What is circadian rhythm?
Your circadian rhythm is your internal timetable found in every cell and organ in your body, it guides how and when your body functions. It is a 24-hour master program that regulates what time of the day or night each of your genes (of which there are around 20,000) are expressed. This means it helps to regulate behaviour, physiology, metabolism and cell function. Our circadian rhythm is a mechanism that has been conserved throughout evolution to enable humans (and other organisms) to adapt to their environments, and synchronise their internal process to their external environments.
Research has now shown that a healthy circadian rhythm is a key component in peak performance and health optimisation, with dampening of the circadian rhythm known to be a driver of the aging process.
Many biological processes follow this circadian rhythm including, sleep, hormone production, NAD+ production and cellular energy production. Meaning that when our circadian rhythms are disrupted there are numerous systems impacted.
The central clock which regulates our circadian rhythm is found in the brain in a region called the suprachiasmatic nucleus (SCN). It is this central clock which communicates and synchronises with all the other clocks found in peripheral tissues to regulate cellular and organ functions.
Circadian rhythm, NAD+ and Aging
The circadian clock is known to regulate itself via a feedback loop. As shown in figure 1, the enzymes which it produces accumulate during the day and then at high levels they inhibit their own production. This process takes around 24 hours and then it begins again, as the clock is reset.
Cellular NAD+ levels naturally fluctuate throughout the day due to the circadian rhythm. Interestingly, studies now show that not only does NAD+ production follow the circadian rhythm, but also control the activity of the biological clock via its activation of sirtuins.
The two main proteins involved in this process are CLOCK and BMAL1. They bind to each other and then DNA to increase expression of its target genes, including the NAMPT gene. This is of importance as NAMPT is the key enzyme in NAD+ production. Levels of NAMPT directly influence how much NAD+ is recycled via the salvage pathway. Consequently, levels of sirtuin activation are also dependent on NAD+ availability.
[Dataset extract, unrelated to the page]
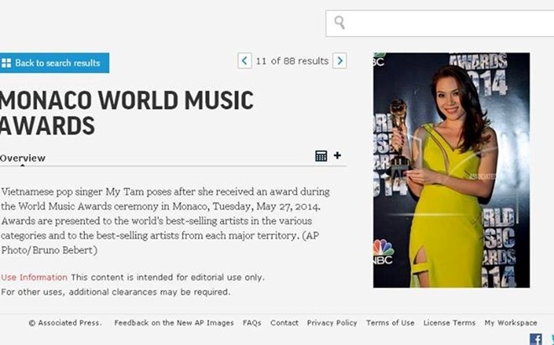
Task: Open the My Tam award photo preview
Action: [x=451, y=170]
Figure 1 – Regulation of the circadian clock
The proteins CLOCK and BMAL1 are the master regulators of the circadian rhythm. They bind to the DNA to promote transcription of target genes including NAMPT, Period (Per) and Cryptochrome (Cry). During the day as CRY and PER accumulate they act as a negative feedback loop, inhibiting the activity of CLOCK-BMAL1, and subsequently their own production. This cycle repeats approximately every 24 hours.
Tips to support your circadian rhythm
Our modern lifestyles are very out of sync with our circadian rhythm. Less time spent sleeping, continuous exposure to light from our devices, constant eating and shift work, all contribute to a dysfunctional circadian rhythm and this can impact your overall health. Satchin Panda, PhD, is a leading expert in the field of circadian rhythm research and these are his top tips for supporting your circadian rhythm to help you perform at your best.
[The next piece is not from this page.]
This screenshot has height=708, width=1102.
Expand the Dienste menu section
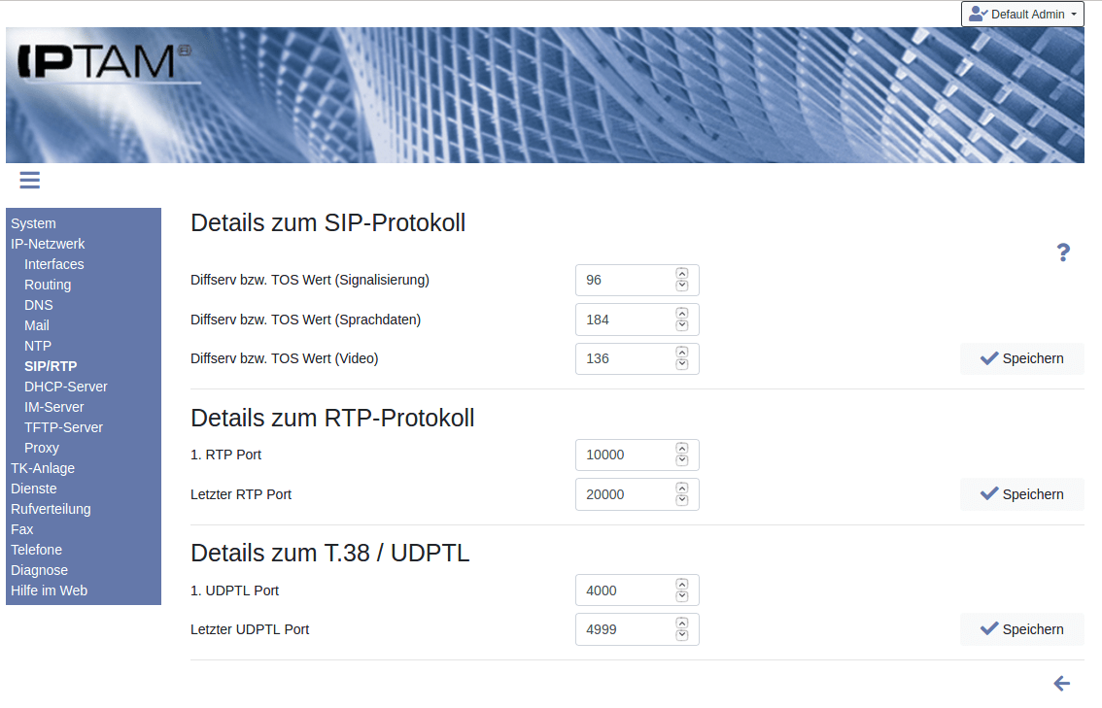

- 8 hours in bed – Try to go to bed at the same time each night and get at least 7 hours of restorative sleep. During sleep our bodies produce hormones and chemicals to repair and rejuvenate our brain and body.
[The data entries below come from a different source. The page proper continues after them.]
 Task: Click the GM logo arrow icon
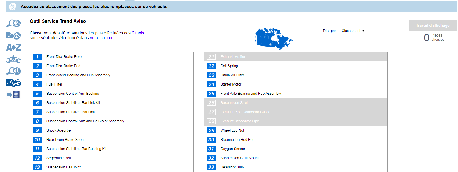[x=13, y=95]
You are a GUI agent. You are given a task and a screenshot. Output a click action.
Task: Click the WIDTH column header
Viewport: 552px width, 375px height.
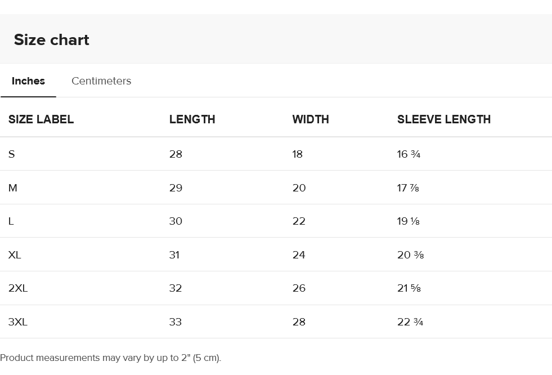[311, 119]
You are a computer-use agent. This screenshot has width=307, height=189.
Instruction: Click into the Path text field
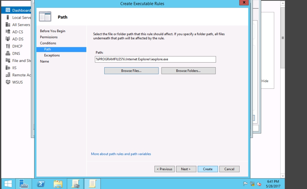click(x=155, y=59)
- Wait at least 1 hour after waking up to eat – after waking up our organs take around 1 hour to fully wake up. During this time our night-time hormones go down and our daytime hormones go up, and the body is not fully prepared to properly digest food.
- Time restricted eating (TRE) or intermittent fasting – try to eat breakfast at a consistent time every day and consume all your food in a limited window. Breakfast synchronizes all circadian rhythms in most of our organs. This pattern of eating in a consistent time and leaving between 12-16 hours of fasting is the best way to maintain a robust circadian rhythm.
- Get 30 mins of daylight – even on a cloudy day being outside for 30-60 mins is a brain booster and the best way to resynchronize our brain clock.
- Daily exercise in the afternoon – try to get 30 mins of exercise in the late afternoon or evening, when our muscles are most efficient and have the least risk of injuries to ligaments and joints.
- Wind down 2-3 hours before bed – avoid food for 2-3 hour before bed, this improves digestion, reduces acid reflux, and improves gut health. Dimming down light before bed increases production of night-time hormones such as melatonin to help you get restorative sleep.
Our circadian rhythm is essential to our overall health and performance, unfortunately it becomes weaker with age contributing to a variety of issues with sleep, hormones and metabolism. Research has now shown that lifestyle factors such as time restricted feeding, timing daylight exposure and regulated sleep habits can all contribute to maintaining a robust circadian clock with age.